*Required action:*
Look over the material below and count the lines that include "Task". Give only the total.

*Dataset records:*
━━━━━━

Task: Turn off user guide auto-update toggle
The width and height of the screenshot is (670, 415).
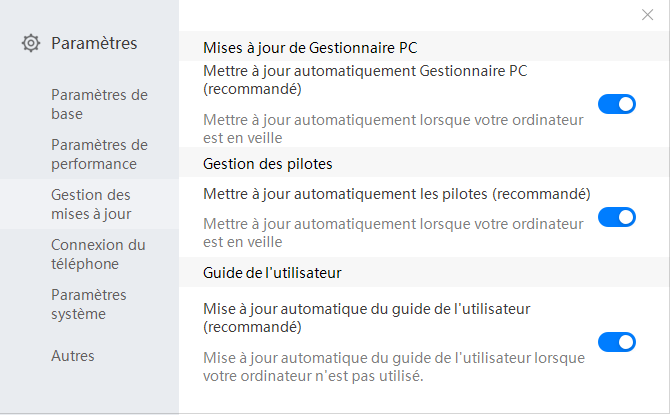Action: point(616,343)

━━━━━━

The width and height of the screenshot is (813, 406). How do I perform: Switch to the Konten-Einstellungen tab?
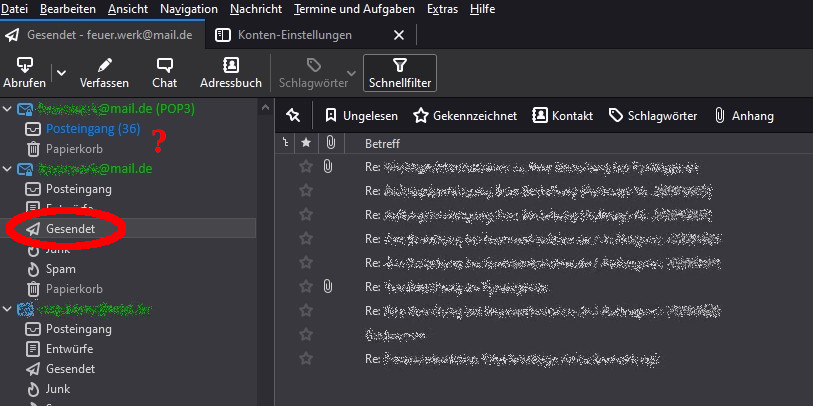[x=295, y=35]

━━━━━━

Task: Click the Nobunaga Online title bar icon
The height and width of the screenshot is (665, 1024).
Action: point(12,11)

━━━━━━

*Exercise output:*
2